* _Goal_
Put the material into a Markdown table with the columns Row and Text, one numbered row per line and no blank lines. Begin at the line that has "The image size" and stop after the line that has "Toggle the SlotRank".

* _Provided material_
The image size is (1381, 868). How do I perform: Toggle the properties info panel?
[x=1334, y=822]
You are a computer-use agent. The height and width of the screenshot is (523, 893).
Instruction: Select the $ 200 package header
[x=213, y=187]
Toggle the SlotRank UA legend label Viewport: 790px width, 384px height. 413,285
---
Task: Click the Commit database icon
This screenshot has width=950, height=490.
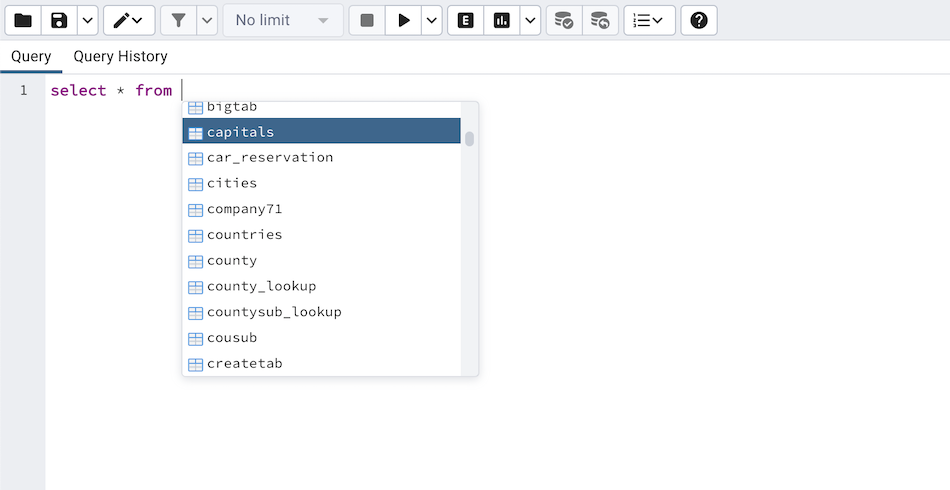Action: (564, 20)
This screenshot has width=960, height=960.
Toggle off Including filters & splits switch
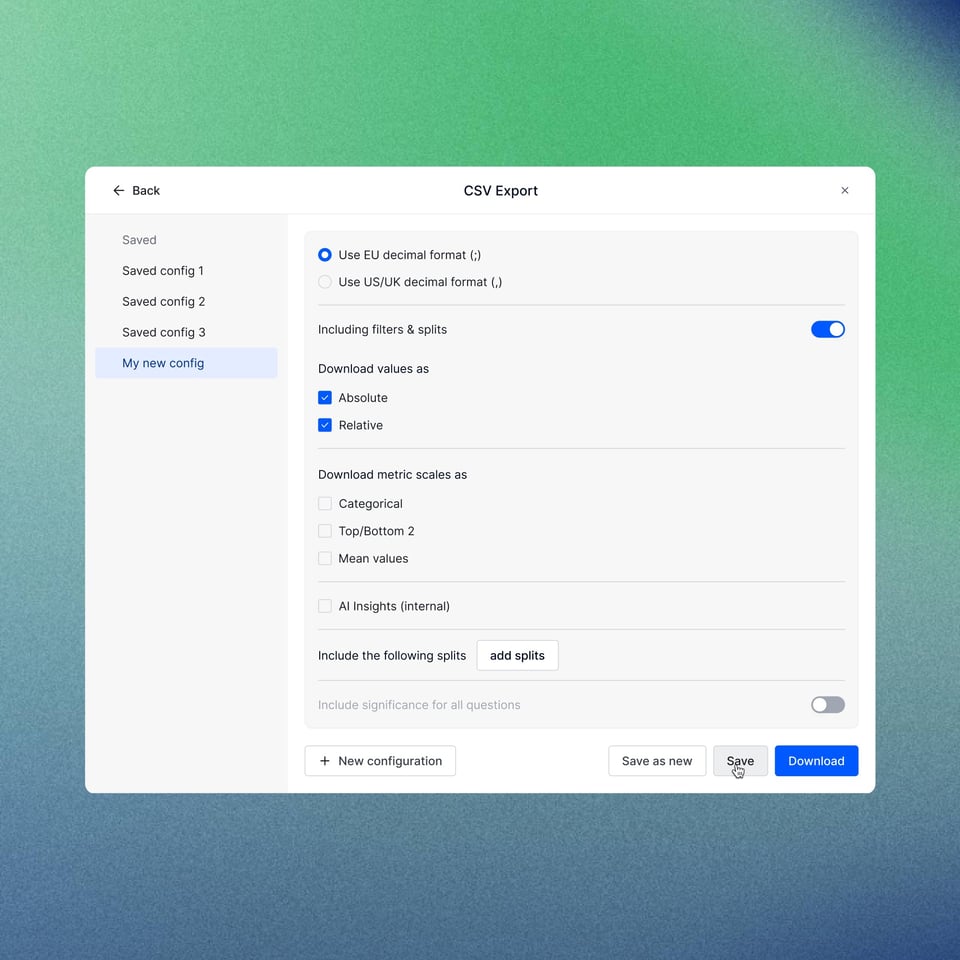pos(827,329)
...
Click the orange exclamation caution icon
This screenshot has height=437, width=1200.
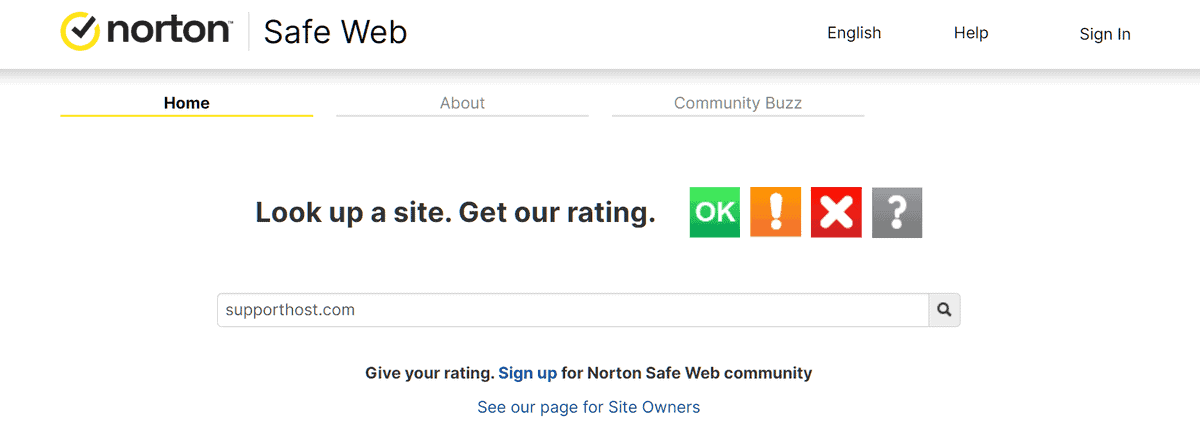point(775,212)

* _Output for this task_
| Row | Text |
|---|---|
| 1 | The image size is (1381, 868). How do I perform: Toggle the properties info panel? |
| 2 | [x=1334, y=822] |
| 3 | You are a computer-use agent. The height and width of the screenshot is (523, 893). |
| 4 | Instruction: Select the $ 200 package header |
| 5 | [x=213, y=187] |
| 6 | Toggle the SlotRank UA legend label Viewport: 790px width, 384px height. 413,285 |